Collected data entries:
::::::

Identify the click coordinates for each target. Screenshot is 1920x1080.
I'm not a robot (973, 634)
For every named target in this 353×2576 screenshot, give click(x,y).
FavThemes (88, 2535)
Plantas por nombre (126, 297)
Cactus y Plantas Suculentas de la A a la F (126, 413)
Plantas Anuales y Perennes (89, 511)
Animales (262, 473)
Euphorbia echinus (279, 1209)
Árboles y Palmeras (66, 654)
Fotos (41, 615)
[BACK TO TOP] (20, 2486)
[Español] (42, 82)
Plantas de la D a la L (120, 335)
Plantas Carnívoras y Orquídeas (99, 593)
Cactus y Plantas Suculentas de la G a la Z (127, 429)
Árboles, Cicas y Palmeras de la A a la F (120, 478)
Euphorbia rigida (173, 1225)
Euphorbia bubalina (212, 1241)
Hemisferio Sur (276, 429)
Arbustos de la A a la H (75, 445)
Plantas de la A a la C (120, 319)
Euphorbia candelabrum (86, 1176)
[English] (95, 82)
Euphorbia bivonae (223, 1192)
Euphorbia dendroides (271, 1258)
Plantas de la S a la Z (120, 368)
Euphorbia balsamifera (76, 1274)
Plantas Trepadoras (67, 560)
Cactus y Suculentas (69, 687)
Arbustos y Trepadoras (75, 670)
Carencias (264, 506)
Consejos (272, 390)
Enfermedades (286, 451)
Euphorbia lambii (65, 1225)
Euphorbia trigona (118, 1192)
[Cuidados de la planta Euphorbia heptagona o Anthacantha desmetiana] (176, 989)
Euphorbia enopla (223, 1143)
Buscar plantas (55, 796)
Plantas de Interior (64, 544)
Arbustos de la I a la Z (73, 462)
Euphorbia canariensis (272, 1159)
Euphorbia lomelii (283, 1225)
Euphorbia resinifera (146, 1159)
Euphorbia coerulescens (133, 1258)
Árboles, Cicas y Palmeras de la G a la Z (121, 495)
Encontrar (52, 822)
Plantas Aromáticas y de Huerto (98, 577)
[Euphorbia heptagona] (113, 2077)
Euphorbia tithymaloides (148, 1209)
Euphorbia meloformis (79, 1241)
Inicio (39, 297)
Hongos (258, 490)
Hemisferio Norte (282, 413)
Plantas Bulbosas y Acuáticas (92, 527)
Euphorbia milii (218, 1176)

::::::

What to work on = Without altering a single word, transcribe the entries above.

Reply to the exercise =
Identify the click coordinates for each target. Screenshot is 1920x1080.
I'm not a robot (973, 634)
For every named target in this 353×2576 screenshot, give click(x,y).
FavThemes (88, 2535)
Plantas por nombre (126, 297)
Cactus y Plantas Suculentas de la A a la F (126, 413)
Plantas Anuales y Perennes (89, 511)
Animales (262, 473)
Euphorbia echinus (279, 1209)
Árboles y Palmeras (66, 654)
Fotos (41, 615)
[BACK TO TOP] (20, 2486)
[Español] (42, 82)
Plantas de la D a la L (120, 335)
Plantas Carnívoras y Orquídeas (99, 593)
Cactus y Plantas Suculentas de la G a la Z (127, 429)
Árboles, Cicas y Palmeras de la A a la F (120, 478)
Euphorbia rigida (173, 1225)
Euphorbia bubalina (212, 1241)
Hemisferio Sur (276, 429)
Arbustos de la A a la H (75, 445)
Plantas de la A a la C (120, 319)
Euphorbia candelabrum (86, 1176)
[English] (95, 82)
Euphorbia bivonae (223, 1192)
Euphorbia dendroides (271, 1258)
Plantas de la S a la Z (120, 368)
Euphorbia balsamifera (76, 1274)
Plantas Trepadoras (67, 560)
Cactus y Suculentas (69, 687)
Arbustos y Trepadoras (75, 670)
Carencias (264, 506)
Consejos (272, 390)
Enfermedades (286, 451)
Euphorbia lambii (65, 1225)
Euphorbia trigona (118, 1192)
[Cuidados de la planta Euphorbia heptagona o Anthacantha desmetiana] (176, 989)
Euphorbia enopla (223, 1143)
Buscar plantas (55, 796)
Plantas de Interior (64, 544)
Arbustos de la I a la Z (73, 462)
Euphorbia canariensis (272, 1159)
Euphorbia lomelii (283, 1225)
Euphorbia resinifera (146, 1159)
Euphorbia coerulescens (133, 1258)
Árboles, Cicas y Palmeras de la G a la Z (121, 495)
Encontrar (52, 822)
Plantas Aromáticas y de Huerto (98, 577)
[Euphorbia heptagona] (113, 2077)
Euphorbia tithymaloides (148, 1209)
Euphorbia meloformis (79, 1241)
Inicio (39, 297)
Hongos (258, 490)
Hemisferio Norte (282, 413)
Plantas Bulbosas y Acuáticas (92, 527)
Euphorbia milii (218, 1176)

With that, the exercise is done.